An assigned special agent with the attorney general’s office conducted an independent investigation into Baird’s allegations, and he later presented his findings to the AG’s Justice Division.
Ferbrache did not elaborate on those findings in a Sept. 24 letter to Fitzgerald.
But based on the outcome of the investigation, Jackson said he hopes that everyone will move on.
“I’m glad this chapter’s over,” he said Oct. 1.
He may be glad, but he said he’s not surprised by Ferbrache’s determination.
“I would say I was relieved, but I knew there was nothing to (Baird’s complaint) when it was filed,” Jackson said.
Baird said he’s conducted additional research since he submitted his complaint, and based on that work, he doesn’t believe that there was any “intent to harm” by Jackson.

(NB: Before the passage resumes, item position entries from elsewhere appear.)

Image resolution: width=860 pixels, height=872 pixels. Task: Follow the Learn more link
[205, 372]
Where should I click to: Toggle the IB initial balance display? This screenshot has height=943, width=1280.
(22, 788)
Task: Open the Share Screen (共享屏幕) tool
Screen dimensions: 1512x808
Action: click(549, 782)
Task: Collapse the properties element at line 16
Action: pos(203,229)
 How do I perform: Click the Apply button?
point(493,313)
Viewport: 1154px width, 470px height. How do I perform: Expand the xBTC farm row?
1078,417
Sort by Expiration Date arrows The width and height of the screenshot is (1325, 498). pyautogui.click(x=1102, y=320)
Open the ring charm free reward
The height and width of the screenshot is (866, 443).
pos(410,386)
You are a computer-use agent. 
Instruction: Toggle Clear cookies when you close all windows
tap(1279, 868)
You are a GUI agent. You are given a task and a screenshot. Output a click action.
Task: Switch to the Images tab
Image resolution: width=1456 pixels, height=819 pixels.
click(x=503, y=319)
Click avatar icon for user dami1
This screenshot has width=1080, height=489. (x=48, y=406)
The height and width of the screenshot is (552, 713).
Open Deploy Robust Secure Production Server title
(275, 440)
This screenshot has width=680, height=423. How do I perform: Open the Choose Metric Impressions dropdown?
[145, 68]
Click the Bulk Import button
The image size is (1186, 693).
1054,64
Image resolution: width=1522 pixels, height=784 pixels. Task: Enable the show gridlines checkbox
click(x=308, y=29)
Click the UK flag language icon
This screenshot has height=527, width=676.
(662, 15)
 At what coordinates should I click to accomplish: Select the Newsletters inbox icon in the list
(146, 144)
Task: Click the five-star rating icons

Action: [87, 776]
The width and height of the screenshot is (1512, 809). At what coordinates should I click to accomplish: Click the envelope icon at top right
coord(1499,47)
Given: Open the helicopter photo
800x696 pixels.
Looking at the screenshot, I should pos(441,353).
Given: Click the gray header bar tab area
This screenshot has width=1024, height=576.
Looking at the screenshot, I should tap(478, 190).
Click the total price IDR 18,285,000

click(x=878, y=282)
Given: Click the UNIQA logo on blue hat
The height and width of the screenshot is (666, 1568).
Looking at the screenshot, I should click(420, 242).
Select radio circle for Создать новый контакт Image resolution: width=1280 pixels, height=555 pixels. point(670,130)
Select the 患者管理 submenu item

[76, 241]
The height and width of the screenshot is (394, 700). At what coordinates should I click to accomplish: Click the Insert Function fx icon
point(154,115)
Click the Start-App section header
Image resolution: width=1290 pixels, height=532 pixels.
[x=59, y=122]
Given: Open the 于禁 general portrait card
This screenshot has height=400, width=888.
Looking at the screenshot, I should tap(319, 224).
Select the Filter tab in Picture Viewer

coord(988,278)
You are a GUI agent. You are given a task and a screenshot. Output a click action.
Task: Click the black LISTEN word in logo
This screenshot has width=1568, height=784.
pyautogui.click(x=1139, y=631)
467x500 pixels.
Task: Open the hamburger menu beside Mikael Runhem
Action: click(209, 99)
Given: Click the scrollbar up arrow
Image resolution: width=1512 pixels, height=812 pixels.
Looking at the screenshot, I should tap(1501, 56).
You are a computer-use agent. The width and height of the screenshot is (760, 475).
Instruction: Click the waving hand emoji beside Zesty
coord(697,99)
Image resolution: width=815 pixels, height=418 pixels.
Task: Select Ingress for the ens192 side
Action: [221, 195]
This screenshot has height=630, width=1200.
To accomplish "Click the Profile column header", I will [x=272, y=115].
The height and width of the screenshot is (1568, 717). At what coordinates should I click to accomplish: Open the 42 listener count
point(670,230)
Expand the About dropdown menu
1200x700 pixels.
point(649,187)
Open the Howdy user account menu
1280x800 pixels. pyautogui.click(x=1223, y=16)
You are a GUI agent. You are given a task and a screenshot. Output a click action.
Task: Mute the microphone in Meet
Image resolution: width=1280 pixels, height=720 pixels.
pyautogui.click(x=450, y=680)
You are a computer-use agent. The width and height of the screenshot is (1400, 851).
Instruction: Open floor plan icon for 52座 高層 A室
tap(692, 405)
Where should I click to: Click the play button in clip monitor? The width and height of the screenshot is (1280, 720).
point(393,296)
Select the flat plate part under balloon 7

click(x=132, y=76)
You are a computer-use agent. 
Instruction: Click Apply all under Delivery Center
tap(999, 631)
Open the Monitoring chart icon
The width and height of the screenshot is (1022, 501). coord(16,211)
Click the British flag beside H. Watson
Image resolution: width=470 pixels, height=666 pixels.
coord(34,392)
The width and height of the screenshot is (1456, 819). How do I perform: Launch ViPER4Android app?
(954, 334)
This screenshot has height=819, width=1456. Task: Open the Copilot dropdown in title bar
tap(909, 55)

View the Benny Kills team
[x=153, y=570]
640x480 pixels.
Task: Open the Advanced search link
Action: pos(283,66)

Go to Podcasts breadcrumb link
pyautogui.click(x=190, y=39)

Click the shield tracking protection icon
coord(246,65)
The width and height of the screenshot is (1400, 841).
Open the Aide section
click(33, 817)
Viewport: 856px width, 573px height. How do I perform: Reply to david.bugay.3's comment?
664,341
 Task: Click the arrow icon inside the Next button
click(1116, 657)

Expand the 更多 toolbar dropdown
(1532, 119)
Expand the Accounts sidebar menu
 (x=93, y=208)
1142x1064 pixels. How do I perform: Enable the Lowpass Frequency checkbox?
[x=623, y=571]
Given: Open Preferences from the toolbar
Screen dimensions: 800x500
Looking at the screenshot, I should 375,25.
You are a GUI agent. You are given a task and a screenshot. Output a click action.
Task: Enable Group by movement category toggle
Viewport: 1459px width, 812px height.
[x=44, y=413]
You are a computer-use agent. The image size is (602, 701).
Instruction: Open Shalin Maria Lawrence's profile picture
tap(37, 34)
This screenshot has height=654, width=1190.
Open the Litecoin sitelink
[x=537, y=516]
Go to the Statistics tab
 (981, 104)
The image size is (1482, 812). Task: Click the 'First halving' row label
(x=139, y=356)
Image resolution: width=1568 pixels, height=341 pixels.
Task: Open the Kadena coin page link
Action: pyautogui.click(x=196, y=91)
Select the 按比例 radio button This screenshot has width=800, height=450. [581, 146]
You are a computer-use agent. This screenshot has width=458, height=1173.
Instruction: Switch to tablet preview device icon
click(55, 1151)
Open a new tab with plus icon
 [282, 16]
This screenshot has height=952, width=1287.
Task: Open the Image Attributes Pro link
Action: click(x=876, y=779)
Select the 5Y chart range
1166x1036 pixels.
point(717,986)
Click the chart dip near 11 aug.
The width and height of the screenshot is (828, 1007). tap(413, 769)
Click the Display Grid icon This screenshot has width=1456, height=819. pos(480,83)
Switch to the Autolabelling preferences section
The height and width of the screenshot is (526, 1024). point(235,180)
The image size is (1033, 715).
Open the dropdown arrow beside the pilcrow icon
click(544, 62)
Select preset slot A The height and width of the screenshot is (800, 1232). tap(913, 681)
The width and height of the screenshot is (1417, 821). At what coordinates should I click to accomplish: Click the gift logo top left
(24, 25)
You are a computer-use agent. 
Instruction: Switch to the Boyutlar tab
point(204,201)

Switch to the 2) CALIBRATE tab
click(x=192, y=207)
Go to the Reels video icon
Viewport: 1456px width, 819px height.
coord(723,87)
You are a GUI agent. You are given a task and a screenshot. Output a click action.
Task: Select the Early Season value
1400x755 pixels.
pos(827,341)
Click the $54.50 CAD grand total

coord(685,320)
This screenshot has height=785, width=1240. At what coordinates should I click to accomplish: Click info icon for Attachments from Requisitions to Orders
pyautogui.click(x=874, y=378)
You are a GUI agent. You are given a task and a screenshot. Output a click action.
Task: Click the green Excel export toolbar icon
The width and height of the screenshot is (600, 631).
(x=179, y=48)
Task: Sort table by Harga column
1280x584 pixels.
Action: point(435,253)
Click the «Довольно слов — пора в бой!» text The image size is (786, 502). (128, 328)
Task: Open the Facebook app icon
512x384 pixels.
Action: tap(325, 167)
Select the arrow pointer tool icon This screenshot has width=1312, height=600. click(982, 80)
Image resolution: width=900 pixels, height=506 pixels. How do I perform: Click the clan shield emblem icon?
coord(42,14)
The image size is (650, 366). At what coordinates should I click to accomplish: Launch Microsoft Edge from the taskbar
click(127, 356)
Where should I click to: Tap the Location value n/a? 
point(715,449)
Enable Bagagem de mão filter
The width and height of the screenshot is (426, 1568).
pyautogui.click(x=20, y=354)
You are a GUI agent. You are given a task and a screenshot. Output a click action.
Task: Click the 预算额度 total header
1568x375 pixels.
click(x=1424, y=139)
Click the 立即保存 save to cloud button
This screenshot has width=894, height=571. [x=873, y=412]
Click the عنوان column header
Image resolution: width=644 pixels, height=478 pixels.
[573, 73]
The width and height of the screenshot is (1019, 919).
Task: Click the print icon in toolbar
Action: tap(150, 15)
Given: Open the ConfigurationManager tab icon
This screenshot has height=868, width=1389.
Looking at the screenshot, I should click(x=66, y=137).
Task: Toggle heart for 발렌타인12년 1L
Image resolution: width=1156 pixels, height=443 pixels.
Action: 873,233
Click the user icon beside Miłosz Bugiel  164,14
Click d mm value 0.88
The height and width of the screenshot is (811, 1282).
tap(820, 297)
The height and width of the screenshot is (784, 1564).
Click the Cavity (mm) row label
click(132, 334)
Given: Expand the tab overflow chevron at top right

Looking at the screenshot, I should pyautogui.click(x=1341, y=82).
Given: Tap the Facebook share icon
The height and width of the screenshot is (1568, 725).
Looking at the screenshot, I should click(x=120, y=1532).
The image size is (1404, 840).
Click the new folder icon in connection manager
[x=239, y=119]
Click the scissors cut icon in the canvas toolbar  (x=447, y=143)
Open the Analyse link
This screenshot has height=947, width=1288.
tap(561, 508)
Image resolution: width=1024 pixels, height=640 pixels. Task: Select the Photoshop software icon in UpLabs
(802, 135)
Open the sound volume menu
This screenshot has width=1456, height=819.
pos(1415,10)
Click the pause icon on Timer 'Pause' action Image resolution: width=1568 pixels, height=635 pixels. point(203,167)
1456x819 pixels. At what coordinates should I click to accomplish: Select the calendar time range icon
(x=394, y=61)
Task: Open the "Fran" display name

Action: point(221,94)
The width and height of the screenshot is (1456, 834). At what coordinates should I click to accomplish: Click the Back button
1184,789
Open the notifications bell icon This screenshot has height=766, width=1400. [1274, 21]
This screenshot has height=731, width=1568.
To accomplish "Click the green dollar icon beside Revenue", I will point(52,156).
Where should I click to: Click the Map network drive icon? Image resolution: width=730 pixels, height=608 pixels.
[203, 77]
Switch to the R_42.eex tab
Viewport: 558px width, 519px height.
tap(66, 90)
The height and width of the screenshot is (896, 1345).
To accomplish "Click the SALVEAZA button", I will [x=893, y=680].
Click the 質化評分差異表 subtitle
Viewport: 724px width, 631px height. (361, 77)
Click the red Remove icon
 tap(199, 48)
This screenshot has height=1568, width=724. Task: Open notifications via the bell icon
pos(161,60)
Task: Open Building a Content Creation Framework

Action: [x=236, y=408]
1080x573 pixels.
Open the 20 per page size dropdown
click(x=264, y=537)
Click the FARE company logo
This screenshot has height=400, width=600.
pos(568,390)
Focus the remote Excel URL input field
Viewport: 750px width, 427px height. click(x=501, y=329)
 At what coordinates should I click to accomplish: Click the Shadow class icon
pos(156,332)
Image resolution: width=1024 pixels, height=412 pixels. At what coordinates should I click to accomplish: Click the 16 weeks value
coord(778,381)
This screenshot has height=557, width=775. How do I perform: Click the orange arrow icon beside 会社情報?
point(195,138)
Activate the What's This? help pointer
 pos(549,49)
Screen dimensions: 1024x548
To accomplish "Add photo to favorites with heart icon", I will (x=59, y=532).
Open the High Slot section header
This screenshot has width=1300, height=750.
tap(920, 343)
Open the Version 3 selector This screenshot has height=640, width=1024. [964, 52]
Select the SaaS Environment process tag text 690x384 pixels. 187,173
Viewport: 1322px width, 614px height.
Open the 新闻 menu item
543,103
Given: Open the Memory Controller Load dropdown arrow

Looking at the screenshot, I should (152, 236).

“I’m not going to say there was no wrongdoing,” he said Oct. 1. “There was definitely wrongdoing, but it was more on the policy side.”
Baird, who was not present during the CHCSSD Board’s April 24 meeting, maintains that Jackson violated Grand County’s bylaws when he asserted that he had a right to assume an official position on the board.
“He was required by county policy to act as a member of the public, which he did not do,” Baird said.
More worrisome, he said, was the fact that Jackson gained access to confidential Canyonlands Care Center employment information during a closed board session after the regular meeting.
“Mr. Jackson had no legitimate right to access protected employment information,” Baird said in a follow-up email. “This presents a liability to the service district and / or the county, as those employees may have a right to pursue legal recourse. This element of my concern has proved to be correct.”
CHCSSD Board chairman Doug Fix initially agreed that he erred by allowing Jackson to participate in the board’s closed session that night.
“My mistake,” he said in May 14 email to CHCSSD board members.
In retrospect, though, Fix said he believes that he made the right decision that evening.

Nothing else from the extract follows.